What this book covers
Chapter 1, Scala Essentials for Data Engineers, introduces Scala in data engineering, recognizing its importance due to type safety, adoption by major companies such as Netflix and Airbnb, native integration with Spark, fostering a software engineering mindset, and its versatility in both object-oriented and functional programming. The chapter covers concepts such as functional programming, objects, classes, higher-order functions, polymorphism, variance, option types, collections, pattern matching, and implicits in Scala.
Chapter 2, Environment Setup, presents two data engineering pipeline development environments. The first, a cloud-based setup, offers portability and easy access but incurs costs for system maintenance. The second involves local machine utilization, requiring a setup but avoiding cloud expenses.
Chapter 3, An Introduction to Apache Spark and Its APIs – DataFrame, Dataset, and Spark SQL, focuses on Apache Spark as a leading distributed data processing framework. It emphasizes handling large data volumes across machine clusters. Topics include working with Spark, building Spark applications with Scala, and comprehending Spark’s Dataset and DataFrame APIs for effective data processing.
Chapter 4, Working with Databases, dives into relational databases’ utilization within data pipelines, emphasizing efficiency in reading from and writing to databases. It covers the Spark API and building a straightforward database library, exploring Spark’s JDBC API, loading configurations, creating an interface, and executing multiple database operations.

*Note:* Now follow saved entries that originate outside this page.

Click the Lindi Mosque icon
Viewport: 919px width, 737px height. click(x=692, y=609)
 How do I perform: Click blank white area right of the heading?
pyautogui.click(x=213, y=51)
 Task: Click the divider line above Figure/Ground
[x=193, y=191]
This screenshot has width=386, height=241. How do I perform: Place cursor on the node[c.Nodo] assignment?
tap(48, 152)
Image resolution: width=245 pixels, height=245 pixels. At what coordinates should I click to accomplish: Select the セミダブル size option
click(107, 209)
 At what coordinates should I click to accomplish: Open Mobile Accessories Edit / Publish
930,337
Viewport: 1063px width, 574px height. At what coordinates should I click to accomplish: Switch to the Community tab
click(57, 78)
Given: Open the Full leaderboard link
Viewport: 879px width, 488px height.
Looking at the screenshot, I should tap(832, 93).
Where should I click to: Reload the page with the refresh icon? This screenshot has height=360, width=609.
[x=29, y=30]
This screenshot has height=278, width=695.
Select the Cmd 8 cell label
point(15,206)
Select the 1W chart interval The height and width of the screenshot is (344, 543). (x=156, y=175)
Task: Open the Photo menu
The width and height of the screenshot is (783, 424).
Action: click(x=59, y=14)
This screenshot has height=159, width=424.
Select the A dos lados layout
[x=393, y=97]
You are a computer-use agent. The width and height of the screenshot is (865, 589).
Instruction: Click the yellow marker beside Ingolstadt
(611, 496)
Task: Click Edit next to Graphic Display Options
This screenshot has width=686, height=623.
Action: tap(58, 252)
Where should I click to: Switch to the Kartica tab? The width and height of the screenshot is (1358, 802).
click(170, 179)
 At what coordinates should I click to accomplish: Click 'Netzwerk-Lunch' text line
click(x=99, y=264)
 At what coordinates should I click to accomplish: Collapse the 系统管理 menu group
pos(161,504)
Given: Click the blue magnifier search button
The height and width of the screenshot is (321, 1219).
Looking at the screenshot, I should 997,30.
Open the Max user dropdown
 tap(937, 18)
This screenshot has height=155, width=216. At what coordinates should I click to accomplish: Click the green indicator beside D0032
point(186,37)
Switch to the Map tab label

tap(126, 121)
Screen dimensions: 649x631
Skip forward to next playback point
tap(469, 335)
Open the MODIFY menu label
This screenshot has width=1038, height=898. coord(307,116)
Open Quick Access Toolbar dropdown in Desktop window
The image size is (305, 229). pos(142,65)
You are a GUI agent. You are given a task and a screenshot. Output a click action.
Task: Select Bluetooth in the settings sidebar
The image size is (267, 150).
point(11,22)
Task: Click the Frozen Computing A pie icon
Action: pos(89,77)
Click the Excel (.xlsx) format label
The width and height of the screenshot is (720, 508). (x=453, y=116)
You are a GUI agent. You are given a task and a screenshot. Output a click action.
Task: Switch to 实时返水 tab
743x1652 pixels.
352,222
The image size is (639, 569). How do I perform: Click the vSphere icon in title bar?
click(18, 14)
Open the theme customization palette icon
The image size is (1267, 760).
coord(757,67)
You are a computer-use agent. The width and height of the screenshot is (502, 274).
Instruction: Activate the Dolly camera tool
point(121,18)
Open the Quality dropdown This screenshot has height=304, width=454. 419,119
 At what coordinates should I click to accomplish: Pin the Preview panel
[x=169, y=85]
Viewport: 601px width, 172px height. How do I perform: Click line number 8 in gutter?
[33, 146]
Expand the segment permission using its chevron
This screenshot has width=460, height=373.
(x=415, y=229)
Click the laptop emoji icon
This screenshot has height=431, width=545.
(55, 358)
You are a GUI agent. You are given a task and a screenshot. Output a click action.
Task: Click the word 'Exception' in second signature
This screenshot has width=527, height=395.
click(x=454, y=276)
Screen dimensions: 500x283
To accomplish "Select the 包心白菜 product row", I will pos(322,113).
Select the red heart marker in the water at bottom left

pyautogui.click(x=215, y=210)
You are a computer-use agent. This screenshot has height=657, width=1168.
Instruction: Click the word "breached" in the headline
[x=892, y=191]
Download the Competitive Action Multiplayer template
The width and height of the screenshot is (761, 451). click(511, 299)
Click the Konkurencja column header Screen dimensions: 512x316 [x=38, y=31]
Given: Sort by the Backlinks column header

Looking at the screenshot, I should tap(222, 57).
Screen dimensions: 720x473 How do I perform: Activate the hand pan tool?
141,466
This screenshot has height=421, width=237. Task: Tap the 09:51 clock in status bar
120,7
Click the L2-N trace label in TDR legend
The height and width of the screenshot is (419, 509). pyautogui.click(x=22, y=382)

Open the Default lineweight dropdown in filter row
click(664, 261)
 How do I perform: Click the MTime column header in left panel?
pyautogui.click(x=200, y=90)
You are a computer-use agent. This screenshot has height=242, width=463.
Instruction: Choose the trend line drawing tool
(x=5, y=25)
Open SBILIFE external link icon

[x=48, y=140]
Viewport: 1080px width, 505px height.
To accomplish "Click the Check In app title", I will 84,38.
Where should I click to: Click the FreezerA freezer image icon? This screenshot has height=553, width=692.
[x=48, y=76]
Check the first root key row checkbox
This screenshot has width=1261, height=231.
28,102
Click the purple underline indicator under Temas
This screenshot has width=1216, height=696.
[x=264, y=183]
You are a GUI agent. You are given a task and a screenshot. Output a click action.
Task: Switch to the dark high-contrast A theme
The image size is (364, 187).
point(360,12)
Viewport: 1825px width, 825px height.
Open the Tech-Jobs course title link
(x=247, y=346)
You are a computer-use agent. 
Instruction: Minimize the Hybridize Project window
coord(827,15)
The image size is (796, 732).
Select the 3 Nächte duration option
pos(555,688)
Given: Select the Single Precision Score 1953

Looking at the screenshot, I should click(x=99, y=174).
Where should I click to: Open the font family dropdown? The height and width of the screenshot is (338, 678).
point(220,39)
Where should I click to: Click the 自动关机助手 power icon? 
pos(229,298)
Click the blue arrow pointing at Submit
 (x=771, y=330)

Chapter 5, Object Stores and Data Lakes, discusses the evolution from traditional databases to the era of data lakes and lakehouses, due to surges in data volumes. The focus will be on object stores, which are fundamental for both data lakes and lake houses.
Chapter 6, Understanding Data Transformation, goes deeper into essential Spark skills for data engineers aiming to transform data for downstream use cases. It covers advanced Spark topics such as the distinctions between transformations and actions, aggregation, grouping, joining data, utilizing window functions, and handling complex dataset types.
Chapter 7, Data Profiling and Data Quality, stresses the importance of data quality checks in preventing issues downstream. It introduces the Deequ library, an open source tool by Amazon, for defining checks, performing analysis, suggesting constraints, and storing metrics.
Chapter 8, Test-Driven Development, Code Health, and Maintainability discusses software development best practices applied to data engineering, defect identification, code consistency, and security. It introduces Test-Driven Development (TDD), unit tests, integration tests, code coverage checks, static code analysis, and the importance of linting and code style for development practices.
Chapter 9, CI/CD with GitHub, introduces Continuous Integration/Continuous Delivery (CI/CD) concepts in Scala data engineering projects using GitHub. It explains CI/CD as automated testing and deployment, aiming for rapid iteration, error reduction, and consistent quality.
Chapter 10, Data Pipeline Orchestration, focuses on data pipeline orchestration, emphasizing the need for seamless task coordination and failure notification. It introduces tools such as Apache Airflow, Argo, Databricks Workflows, and Azure Data Factory.
Chapter 11, Performance Tuning, emphasizes the critical role of the Spark UI in optimizing performance. It covers topics such as the Spark UI basics, performance tuning, computing resource optimization, understanding data skewing, indexing, and partitioning.
Chapter 12, Building Batch Pipelines Using Spark and Scala, combines all of your previously learned skills to construct a batch pipeline. It stresses the significance of batch processing, leveraging Apache Spark’s distributed processing and Scala’s versatility. The topics cover a typical business use case, medallion architecture, batch data ingestion, transformation, quality checks, loading into a serving layer, and pipeline orchestration.
Chapter 13, Building Streaming Pipelines Using Spark and Scala, focuses on constructing a streaming pipeline, emphasizing real-time data ingestion using Azure Event Hubs, configured as Apache Kafka for Spark integration. It employs Spark’s Structured Streaming and Scala for efficient data handling. Topics include use case understanding, streaming data ingestion, transformation, serving layer loading, and orchestration, aiming to equip you with the skills to develop and implement similar pipelines in your organizations.